The Flamin’ Groovies are best remembered today for their 1976 single “Shake Some Action,” a British Invasion-influenced power pop favorite. But less well known is the first iteration of the band which recorded three albums between 1969-1971, arguably employing a larger palette of influences than on their later work, including rockabilly, blues, R&B, country, and even ragtime. Cherry Red’s Grapefruit imprint has recently released the 3-CD set Gonna Rock Tonite! The Complete Recordings 1969-71, comprising expanded versions of the group’s original Epic and Kama Sutra output.

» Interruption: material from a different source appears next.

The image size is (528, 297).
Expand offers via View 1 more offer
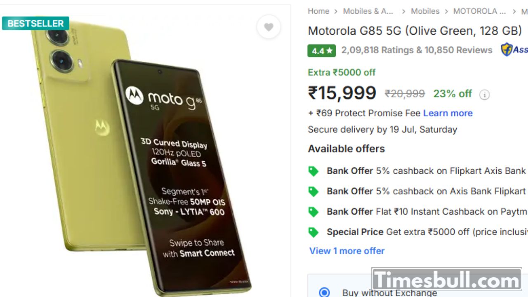[x=347, y=251]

Guitarist/vocalist/bandleader Roy Loney, guitarist/vocalist Cyril Jordan, guitarist/vocalist Tim Lynch, bassist/vocalist George Alexander, and drummer/percussionist Danny Mihm formed The Flamin’ Groovies in 1967 San Francisco out of the ashes of local band The Chosen Few. The Chosen Few had performed the usual array of covers – The Kinks, The Who, The Rolling Stones – which informed their early blues-influenced rock-and-roll sound as the Groovies. A self-pressed EP attracted the attention of Epic Records, who assigned the band to producer Stephen Goldman (soon to work with Gary Puckett at Epic parent Columbia before moving over to A&M and then ABC Records).
Big-budget Hollywood sessions yielded the band’s first album, Supersnazz, blending nostalgic covers of early rock and roll (“The Girl Can’t Help It,” “Rockin’ Pneumonia and the Boogie Woogie Flu,” “Somethin’ Else”) with original songs penned by Loney and Jordan. The choice of “Rockin’ Pneumonia” as leadoff single was the first sign of the splintering that would eventually split the band. Cyril Jordan reveals in the liner notes that he felt Loney and Lynch weren’t as committed to rock as he and Alexander, preferring Lovin’ Spoonful-style folk and oldies. (Loney counters: “Cyril’s music library pretty much started with The Beatles.”) Neither faction was much interested in jamming, which set them apart from their San Francisco brethren.
Despite the band touring behind it and “Rocking Pneumonia” attracting some local airplay, Supersnazz didn’t set the charts on fire, and Epic dropped the Groovies. Happily, Neil Bogart’s Kama Sutra label picked the band up, leading to 1970’s Flamingo. Richard Robinson (who had produced Hackamore Brick’s future cult favorite One Kiss Leads to Another) was producer, and Commander Cody guested on piano. With a smaller budget and a desire to better replicate their onstage sound, Flamingo was a tougher, edgier LP than its predecessor, with all original songs save a cover of Little Richard’s “Keep A-Knockin’.” The confident, Stones-esque material could have been the work of an entirely different band, but the members still weren’t entirely happy with its murkier, raunchier sound. Despite their misgivings, influential critics like Lenny Kaye found much to like in the LP. Sales weren’t strong, but Kama Sutra gave them the go-ahead for 1971’s Teenage Head, the final album on this set.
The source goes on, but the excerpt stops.